======== DOCUMENT SECTION

Family history and ethnic identity is something many, if not most of us, cling to in New Zealand, and the story of a Chinese family’s settlement in New Zealand gains in fascination from being the less told: less written about. While elements of the universal experience for those made other in their homeland can be found, Tse’s story remains emphatically personal, emotionally reverberant in its very clipped, tightly-wound expressiveness: ‘This talk of the other that trails/ my every move …/ speaks not of defiance, but of blood clot guilt./ … It mattered back then too,/ possibly even more so –/not knowing which crayons to use at school/ for family portraits …’. His ‘return’ to China at the end of the sequence is poignantly delivered.
Erin Scudder, a name which flung at you might sound like a stage direction, is the second of the three poets in this assemblage of emergent talent, and she too has a gift for elliptical storytelling. Her emphasis though, is more on single poems, which characteristically possess the insouciant knack of achieving a story’s arc in a short space of time, while remaining crisply well told, a quality many New Zealand poems lack, as if their authors associate a more shambolic shaping with a more authentic mode. Scudder reminds me of Jenny Bornholdt in her turn of phrase, which remains conversational yet is delivered with a controlled grace – though she differs, perhaps, in her waspish wit, in her odd perspectives, and in her knowing inclusions of classical references. Here’s an example of all-of-which-in-one in this excerpt from her account of the famous suicide, Lucretia: ‘See Sextus slip/ into Lucretia./ She didn’t want to let him but he told/ her he’d kill her and wreck her repute too. Do/ you see how grittingly, today,/ she wills herself away.’ As with Chris Tse, Scudder’s top-billing as the main character of her poems is justified by her interestingly ready and quick-witted persona. Her effortless-seeming nonchalant stylings are cleverly done, and they suggest that this poet has the potential to become a prominent fixture in the small room with large windows that is the New Zealand poetic scene.

================
======== INFORMATION SHOWN

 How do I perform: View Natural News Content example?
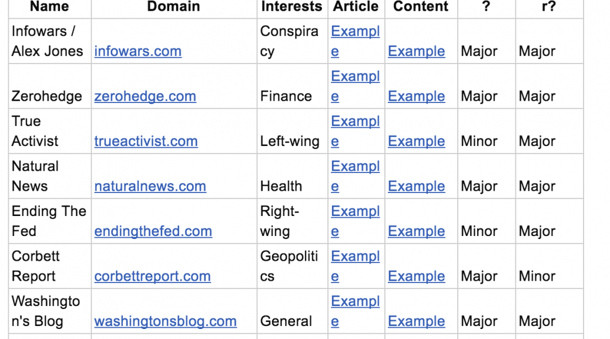click(416, 187)
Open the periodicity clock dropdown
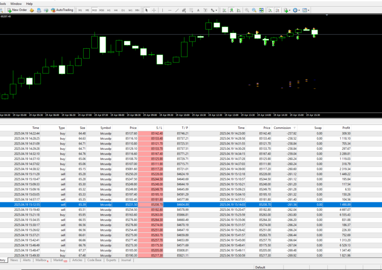 click(x=296, y=10)
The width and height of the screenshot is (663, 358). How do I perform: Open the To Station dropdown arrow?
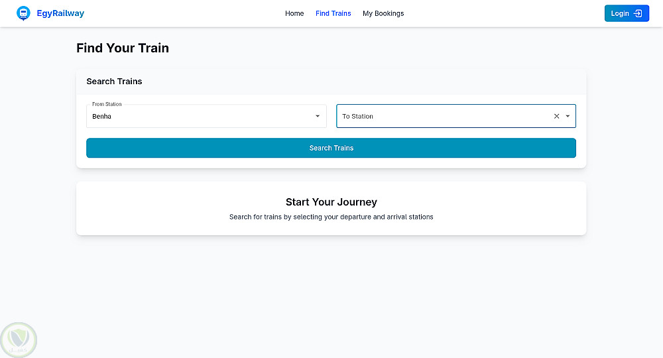[x=568, y=116]
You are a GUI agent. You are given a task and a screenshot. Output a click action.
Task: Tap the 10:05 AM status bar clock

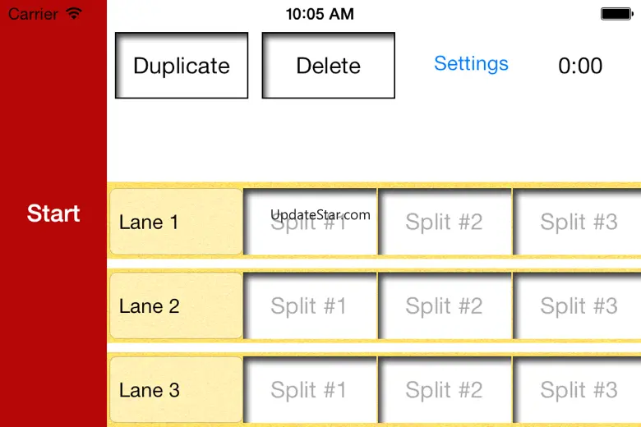click(x=320, y=14)
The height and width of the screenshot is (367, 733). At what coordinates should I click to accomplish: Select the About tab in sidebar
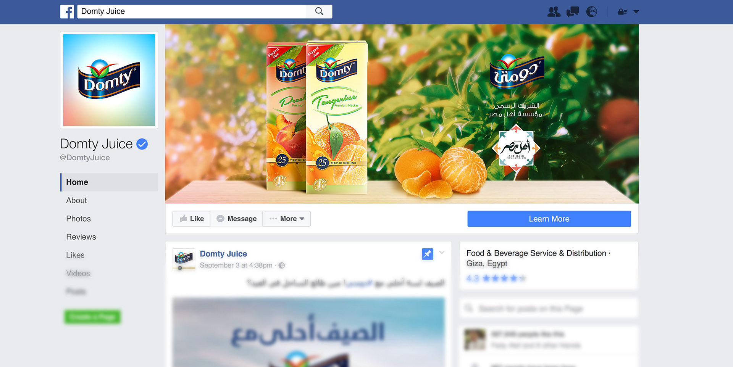tap(76, 200)
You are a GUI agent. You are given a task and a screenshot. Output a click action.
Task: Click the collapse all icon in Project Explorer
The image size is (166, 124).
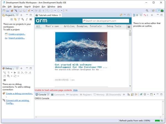[12, 19]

================

▸ **WORK INSTRUCTION A**: In the poetry review, which poet does Erin Scudder's turn of phrase call to mind?
▸ **WORK INSTRUCTION B**: Rewrite the poetry review from "Family history and" to "is poignantly delivered.", putting "collection" in place of "sequence".
▸ **WORK INSTRUCTION C**: Continue the poetry review from the point where it stops.
None of the rows are needed here.

▸ **EXERCISE OUTPUT A**: Jenny Bornholdt

▸ **EXERCISE OUTPUT B**:
Family history and ethnic identity is something many, if not most of us, cling to in New Zealand, and the story of a Chinese family’s settlement in New Zealand gains in fascination from being the less told: less written about. While elements of the universal experience for those made other in their homeland can be found, Tse’s story remains emphatically personal, emotionally reverberant in its very clipped, tightly-wound expressiveness: ‘This talk of the other that trails/ my every move …/ speaks not of defiance, but of blood clot guilt./ … It mattered back then too,/ possibly even more so –/not knowing which crayons to use at school/ for family portraits …’. His ‘return’ to China at the end of the collection is poignantly delivered.

▸ **EXERCISE OUTPUT C**:
Harry Jones, being the most straight-talking of the three AUP poets here, makes you feel that he could write excellent verse on cricket, if he could ever be pushed in what seems an unlikely direction. They would be bleak and candid affairs however, involving hazing with wicket bails or the long-remembered disappointment from a father at the boundary. Jones is not as ‘new’ as the other poets, his hair a hoary streak on the back-cover photo, and this has clearly given him the confidence of experience. There is nothing in him of the need to impress or, rather, the need to be liked. He tells truths and doesn’t require to shine them up for us. When the candour seemingly emanates from Jones as opposed to a character, he does not always come across as hugely likeable, but the poems, the honesty and the intelligence of his musing are more palpable for it. Like Scudder, Jones takes on the rape of Lucretia, but he is less playful, juxtaposing the Titian painting (‘He has one bare knee already/ Between hers.’) with the real-life rape and savage murder of a Christchurch sex-worker. That he is haunted by both and by other terrors of the world is convincing, and regrounds a reader in the humanity and barbarism of their own world. Undoubtedly, New Poets 4 is another words-worthy triptych in the series from the redoubtable AUP.
NICK ASCROFT has published two collections of poetry with Victoria University Press, and at present is employed in the academic publishing industry in London. He is the current British Mind Sports Olympiad Scrabble champion.